黄色の王都6
少々体調を崩しておりました…。
ペースは復調次第戻りますので、引き続き応援ください!!
皆様も体調にはお気をつけて。
今回は書いてあったところまでになります。
アンシアの試験が終わって少し経ち、落ち着いた頃。
魔物をどこかへと連れ去った騎士さんが戻ってきた。
あの魔物を拘束している何か、もっと一般に普及する事は出来ないのだろうか。
そう思ったが、やはりそういう物では無かった。どうやら、さっきの魔物自体に魔術が施してあるらしい。
そして案の定と言うか、アンシアだけお声が掛かった。話があると言う事で、俺もついでに聞きに行こうと思ったのだが…残念ながら、駄目だと断られてしまった。
ならばと、どこかで待たせて貰おうとした。
しかし今度はアンシアに、一人で平気だから、先に宿に行っててと言われてしまう。
さすがにそれは、心配で出来ないと言ったら、次にメルだ。ならば自分がアンシアと居るから、どこへなりと行けと言われてしまった。今までメルが、自分から俺と離れる事なんて一度も無かったのに、本当に今日はどうしたと言うのだろうか。
そしてそれぞれ、一人として悪意など無いのだが、こうして立て続けに追い払うようにされてしまうと、なんとも寂しい気分だ…。
そうして、メルが付いていてくれるならと言う事で、俺は一人、城下町へと戻って来ていた。アンシアとは、先に決めておいた宿で、落ち合う事になっている。
もしかして、ここまでの展開全て、マリーやアンシア達の予想通りなのかな。
こうなってしまった今、俺にはぐうの音も出ない。他の人に、代わりに許可証を取得してもらうと言う案を、却下していたのは確かに自分だ。
そんなに、俺は聞く耳を持たないと思われてしまってるのだろうか。
少なくとも、今回の様な強行策を取られる程度には、思われてるんだよな…。俺にちゃんと、自分で試験に合格する力があれば…って、こう考えてしまうのが、良くないって話だったか。
他人に頼るって言うのは、俺にとっては慣れない事で、少々難しい。
頭を冷やしつつ、こんな時でも俺は、何かをしていないと落ち着かない。
今は市場に来ていて、再度ゆっくり回ると共に、周りの会話に耳を傾けていた。こういう所で聞ける噂話にも、時に重要な情報が隠れているものだ。

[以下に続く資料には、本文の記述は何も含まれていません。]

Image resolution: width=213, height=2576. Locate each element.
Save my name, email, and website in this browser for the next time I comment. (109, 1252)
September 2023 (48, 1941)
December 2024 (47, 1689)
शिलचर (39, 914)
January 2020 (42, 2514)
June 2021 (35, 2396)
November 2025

そうして店などを見て回っている時だった。気になる話を耳にした。
イナズマがこの町に来ているらしい。
最近イナズマは、何か成果を挙げたとかで、少し噂になっていた。その彼が今、この町に来ている…?
これは、俺にとってはかなり重要な事だ。
もともと可能であれば、すぐにでもコンタクトを取りたかった相手。
しかし、しがない村の商人その一みたいな立場の俺には、彼を探す手立てが無かった。王都へ来る時期を早めた理由も、元々はその手立てや、伝手を入手したかったからだ。
その彼が、今すぐそばに居るかもしれないと言う。
こうしちゃいられない。
俺はすぐにその話を詳しく聞き、身体の痛みを堪えつつ、全速力で目撃情報の場所へと向かった。